You can also read CPDT, Coq'Art or the Coq code in the standard library (the .v files, not Ocaml code, assuming you have the sources, which can also be found on the internet).

I'm not even sure how you didn't have this problem yourself..

I'm running Coq 8.4 if that matters..

[1] https://sympa.inria.fr/sympa/arc/coq-club/2013-02/msg00057.html

2013/8/1 Cedric Auger <sedrikov AT gmail.com>

2013/8/1 Nuno Gaspar <nmpgaspar AT gmail.com>

Hello.

Well, I'm having an hard time reproducing an example I was given. I think I can resume it to the following (I'm actually not sure my simplification didn't break the original problem...but heh)

Here follows:

Parameter l : list nat.
Parameter x_nil     : forall n:nat, In n nil.
Parameter x_not_nil : forall (n:nat), In n l.

Fixpoint test l  :=
  match l with
    nil      => x_nil
  | cons e r => x_not_nil
  end.

I imagine you can guess my doubt.. So why doesn't it typecheck? They both live in Prop...  -_-

No.

[True] lives in [Prop].
[False] lives in [Prop].

but

[x_nil] lives in [∀ n, In n nil] (which in turns lives in [Prop], but [x_nil] does not).
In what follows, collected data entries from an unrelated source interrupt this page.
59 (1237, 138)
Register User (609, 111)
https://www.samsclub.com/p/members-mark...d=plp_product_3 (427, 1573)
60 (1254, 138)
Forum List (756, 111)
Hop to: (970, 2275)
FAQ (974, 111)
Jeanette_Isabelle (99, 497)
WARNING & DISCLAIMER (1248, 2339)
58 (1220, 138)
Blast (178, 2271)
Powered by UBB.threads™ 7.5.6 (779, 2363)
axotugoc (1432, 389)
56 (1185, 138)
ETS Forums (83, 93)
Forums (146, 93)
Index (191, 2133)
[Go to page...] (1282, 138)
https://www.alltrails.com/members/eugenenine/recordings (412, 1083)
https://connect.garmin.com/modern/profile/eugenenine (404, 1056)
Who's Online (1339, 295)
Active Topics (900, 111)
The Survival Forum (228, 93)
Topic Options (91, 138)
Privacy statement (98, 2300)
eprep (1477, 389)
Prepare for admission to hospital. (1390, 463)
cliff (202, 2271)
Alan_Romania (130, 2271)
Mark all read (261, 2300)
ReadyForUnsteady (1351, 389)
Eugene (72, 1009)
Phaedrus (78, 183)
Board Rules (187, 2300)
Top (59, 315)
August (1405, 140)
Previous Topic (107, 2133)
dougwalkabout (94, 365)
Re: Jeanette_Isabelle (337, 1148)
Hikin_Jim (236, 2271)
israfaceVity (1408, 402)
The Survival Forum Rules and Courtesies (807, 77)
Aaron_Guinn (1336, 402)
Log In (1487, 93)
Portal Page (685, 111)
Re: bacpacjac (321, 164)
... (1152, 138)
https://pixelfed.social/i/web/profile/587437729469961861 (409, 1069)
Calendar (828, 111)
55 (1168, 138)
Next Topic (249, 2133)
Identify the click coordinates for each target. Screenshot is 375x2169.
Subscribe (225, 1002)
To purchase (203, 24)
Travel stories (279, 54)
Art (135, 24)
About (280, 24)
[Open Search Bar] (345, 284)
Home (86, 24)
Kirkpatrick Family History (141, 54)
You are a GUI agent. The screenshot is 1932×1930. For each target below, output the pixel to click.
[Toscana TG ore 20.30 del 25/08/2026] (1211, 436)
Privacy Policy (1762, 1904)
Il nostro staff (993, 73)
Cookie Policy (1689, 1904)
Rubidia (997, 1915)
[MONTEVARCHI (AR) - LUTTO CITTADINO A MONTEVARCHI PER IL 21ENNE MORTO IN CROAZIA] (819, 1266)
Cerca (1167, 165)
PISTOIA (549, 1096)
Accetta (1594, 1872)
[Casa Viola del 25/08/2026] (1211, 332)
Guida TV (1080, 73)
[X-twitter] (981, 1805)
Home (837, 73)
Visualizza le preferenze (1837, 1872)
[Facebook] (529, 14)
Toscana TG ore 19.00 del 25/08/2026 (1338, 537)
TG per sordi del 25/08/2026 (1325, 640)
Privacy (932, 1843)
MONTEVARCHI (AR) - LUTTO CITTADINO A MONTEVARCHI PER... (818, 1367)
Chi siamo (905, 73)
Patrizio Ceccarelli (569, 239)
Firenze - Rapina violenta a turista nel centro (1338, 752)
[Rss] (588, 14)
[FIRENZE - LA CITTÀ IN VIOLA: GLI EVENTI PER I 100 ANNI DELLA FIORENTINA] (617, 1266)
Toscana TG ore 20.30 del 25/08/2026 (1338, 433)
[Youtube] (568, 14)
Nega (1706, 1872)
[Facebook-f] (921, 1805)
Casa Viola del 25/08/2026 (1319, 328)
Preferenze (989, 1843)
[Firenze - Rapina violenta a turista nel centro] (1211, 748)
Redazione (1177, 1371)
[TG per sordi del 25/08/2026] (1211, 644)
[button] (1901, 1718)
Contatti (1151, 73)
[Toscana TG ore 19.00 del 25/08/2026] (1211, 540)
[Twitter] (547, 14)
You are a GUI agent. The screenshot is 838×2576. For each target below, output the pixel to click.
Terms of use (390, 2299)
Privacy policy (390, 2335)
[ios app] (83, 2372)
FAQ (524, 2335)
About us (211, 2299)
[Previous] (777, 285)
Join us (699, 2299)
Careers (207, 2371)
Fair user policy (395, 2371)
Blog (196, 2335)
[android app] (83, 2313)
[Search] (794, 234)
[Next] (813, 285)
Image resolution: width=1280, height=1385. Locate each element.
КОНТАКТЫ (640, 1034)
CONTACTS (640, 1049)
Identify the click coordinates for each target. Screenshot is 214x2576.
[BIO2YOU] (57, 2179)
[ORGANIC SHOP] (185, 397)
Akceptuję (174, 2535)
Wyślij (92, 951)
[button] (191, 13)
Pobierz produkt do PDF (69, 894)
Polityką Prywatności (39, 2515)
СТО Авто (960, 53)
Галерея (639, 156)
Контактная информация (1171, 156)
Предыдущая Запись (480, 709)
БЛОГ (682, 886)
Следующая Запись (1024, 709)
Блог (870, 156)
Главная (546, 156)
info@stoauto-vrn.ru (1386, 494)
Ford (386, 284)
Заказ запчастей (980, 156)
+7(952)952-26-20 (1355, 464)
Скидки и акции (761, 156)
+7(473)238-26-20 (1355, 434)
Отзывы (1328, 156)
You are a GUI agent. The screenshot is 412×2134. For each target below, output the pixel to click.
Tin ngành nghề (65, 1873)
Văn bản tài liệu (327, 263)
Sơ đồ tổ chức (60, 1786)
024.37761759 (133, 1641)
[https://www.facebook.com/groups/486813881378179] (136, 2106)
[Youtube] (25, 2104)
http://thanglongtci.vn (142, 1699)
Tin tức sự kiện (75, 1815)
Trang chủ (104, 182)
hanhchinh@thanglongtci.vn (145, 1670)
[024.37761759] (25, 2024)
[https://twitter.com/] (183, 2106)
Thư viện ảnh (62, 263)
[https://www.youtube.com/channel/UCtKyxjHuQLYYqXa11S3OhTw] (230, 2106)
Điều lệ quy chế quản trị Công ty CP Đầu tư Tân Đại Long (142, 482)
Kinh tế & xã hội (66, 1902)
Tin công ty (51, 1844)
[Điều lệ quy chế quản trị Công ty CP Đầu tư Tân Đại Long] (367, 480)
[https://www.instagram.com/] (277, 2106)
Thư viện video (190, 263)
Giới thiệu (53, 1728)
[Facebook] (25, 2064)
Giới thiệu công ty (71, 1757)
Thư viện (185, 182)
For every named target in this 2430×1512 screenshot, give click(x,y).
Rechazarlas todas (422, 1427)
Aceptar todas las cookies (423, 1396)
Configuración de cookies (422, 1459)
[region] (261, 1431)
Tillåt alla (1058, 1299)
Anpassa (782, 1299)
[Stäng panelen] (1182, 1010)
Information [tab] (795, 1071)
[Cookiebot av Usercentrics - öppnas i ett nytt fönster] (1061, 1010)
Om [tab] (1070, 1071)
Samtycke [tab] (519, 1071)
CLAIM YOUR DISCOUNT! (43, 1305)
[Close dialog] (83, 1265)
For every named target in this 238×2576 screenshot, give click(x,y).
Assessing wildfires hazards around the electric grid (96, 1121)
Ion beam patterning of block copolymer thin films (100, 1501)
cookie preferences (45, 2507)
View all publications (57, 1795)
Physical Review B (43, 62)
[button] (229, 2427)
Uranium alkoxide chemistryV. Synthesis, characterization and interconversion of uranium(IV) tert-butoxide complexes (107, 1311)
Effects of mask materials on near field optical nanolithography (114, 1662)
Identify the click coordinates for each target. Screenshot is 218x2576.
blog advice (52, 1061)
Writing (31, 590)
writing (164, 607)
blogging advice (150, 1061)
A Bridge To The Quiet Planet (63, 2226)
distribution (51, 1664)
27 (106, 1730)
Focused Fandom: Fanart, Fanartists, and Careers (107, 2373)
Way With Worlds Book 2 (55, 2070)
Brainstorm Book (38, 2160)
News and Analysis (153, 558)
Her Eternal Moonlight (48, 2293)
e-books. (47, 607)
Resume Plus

Note also that your context is inconsistant, I do not think that what you wrote is what you wanted.
Plus the 'l' in the type of 'x_not_nil' is not the same as the one bound in your [test] fixpoint.

Now, if you want to make it typecheck, you should first know exactly what you want.

For instance I do not know:
– the expected type of [test] (is it "list nat → Prop" ?)
– why you put a fixpoint in a function which does not do any recursion (from my point of view, it is bad taste to put a "Fixpoint" keyword where a "Definition" keyword would work)

--
.../Sedrikov\...

--
Bart: Look at me, I'm a grad student, I'm 30 years old and I made $600 dollars last year.
Marge: Bart! Don't make fun of grad students, they just made a terrible life choice.

--
.../Sedrikov\...

--
Bart: Look at me, I'm a grad student, I'm 30 years old and I made $600 dollars last year.
Marge: Bart! Don't make fun of grad students, they just made a terrible life choice.